Dos and don'ts when inferring assembly rules from diversity patterns
Notice bibliographique
Résumé
Abstract Aim More than ever, ecologists seek to understand how species are distributed and have assembled into communities using the “filtering framework”. This framework is based on the hypothesis that local assemblages result from a series of abiotic and biotic filters applied to regional species pools and that these filters leave predictable signals in observed diversity patterns. In theory, statistical comparisons of expected and observed patterns enable data‐driven tests of assembly processes.

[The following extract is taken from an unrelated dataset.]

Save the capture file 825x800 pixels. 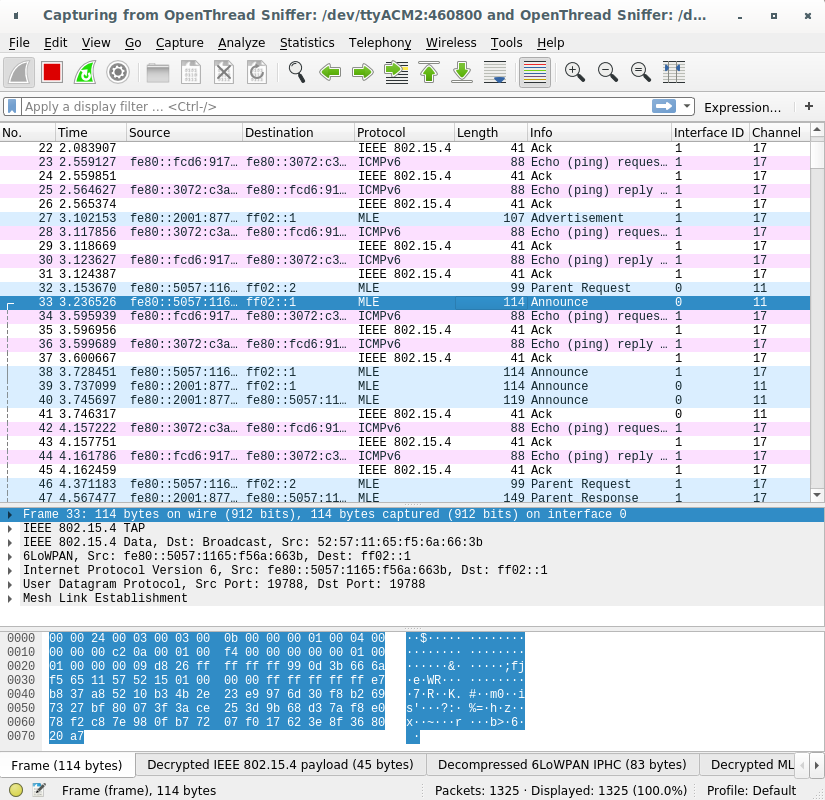click(x=190, y=72)
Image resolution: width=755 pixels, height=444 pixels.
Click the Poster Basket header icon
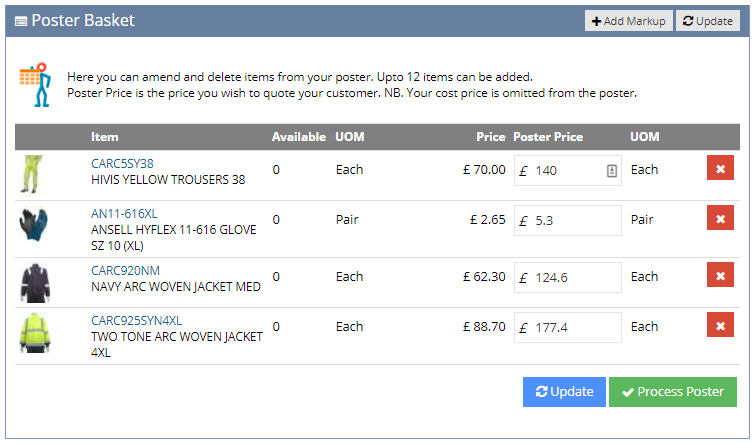[x=21, y=21]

However, so far this framework has fallen short in delivering generalizable conclusions, challenging whether (and how) diversity patterns can be used to characterize and understand underlying assembly processes better. Methods By synthesizing the previously raised critiques and suggested solutions in a comprehensive way, we identify 10 pitfalls that can lead to flawed interpretations of α‐diversity patterns, summarize solutions developed to circumvent these pitfalls and provide general guidelines. Results We find that most issues arise from an overly simplistic view of potential processes that influence diversity patterns, which is often motivated by practical constraints on study design, focal scale and methodology. We outline solutions for each pitfall, such as methods spanning over spatial, environmental or phylogenetic scales, and suggest guidelines for best scientific practices in community ecology. Among key future challenges are the integration of mechanistic modelling and multi‐trophic interactions. Main conclusions Our conclusion is that the filtering framework still holds promise, but only if researchers successfully navigate major pitfalls, foster the integration of mechanistic modelling and multi‐trophic interactions and directly account for uncertainty in their conclusions.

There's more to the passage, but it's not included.